Almost seven years ago, Thilo and another trustee abruptly quit their elected positions on the North Idaho College Board of Trustees a week after voting to depose popular college president Bob Bennett. Although she took part in the unanimous vote, she said at the time that she was resigning to protest Bennett’s ouster. “I’m not a quitter,” she said after handing in her resignation. “I’m also not stupid.

“If I thought I could change things, I’d still be in there working. I hope somebody else can, and I will support them in any way I can.”

North Idaho College politics is little more than a tea party compared with the brand played by the state Board of Education.

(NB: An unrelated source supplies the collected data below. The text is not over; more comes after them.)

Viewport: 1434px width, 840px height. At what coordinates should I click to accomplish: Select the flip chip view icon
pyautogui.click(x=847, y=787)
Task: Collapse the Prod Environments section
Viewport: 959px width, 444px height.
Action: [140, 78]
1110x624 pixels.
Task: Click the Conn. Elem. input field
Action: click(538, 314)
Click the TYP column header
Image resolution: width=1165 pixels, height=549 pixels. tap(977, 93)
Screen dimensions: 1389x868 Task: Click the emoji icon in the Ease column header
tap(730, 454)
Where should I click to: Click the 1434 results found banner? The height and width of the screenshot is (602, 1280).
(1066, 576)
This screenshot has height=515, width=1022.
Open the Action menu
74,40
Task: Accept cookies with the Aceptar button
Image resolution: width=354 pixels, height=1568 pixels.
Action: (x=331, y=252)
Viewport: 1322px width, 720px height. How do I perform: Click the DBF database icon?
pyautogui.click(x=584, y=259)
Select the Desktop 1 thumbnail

During the 2004 session for example, board president Blake Hall, a former Republican state chairman, was sharply questioned by the Joint-Finance Appropriations Committee about the board’s involvement in the University Place scandal that damaged the University of Idaho financially. Also, Hall’s board came under fire from the budget committee for its rift with Howard and for an alternative teacher-certification program that allows some to qualify as teachers solely by tests, rather than by the more traditional classes and student teaching. With the governor’s blessing in 2003, the board also wrestled authority from Howard for dispensing millions of dollars in federal funds.

Hammond had the stomach for the political infighting. It’s to be hoped that Thilo does, too.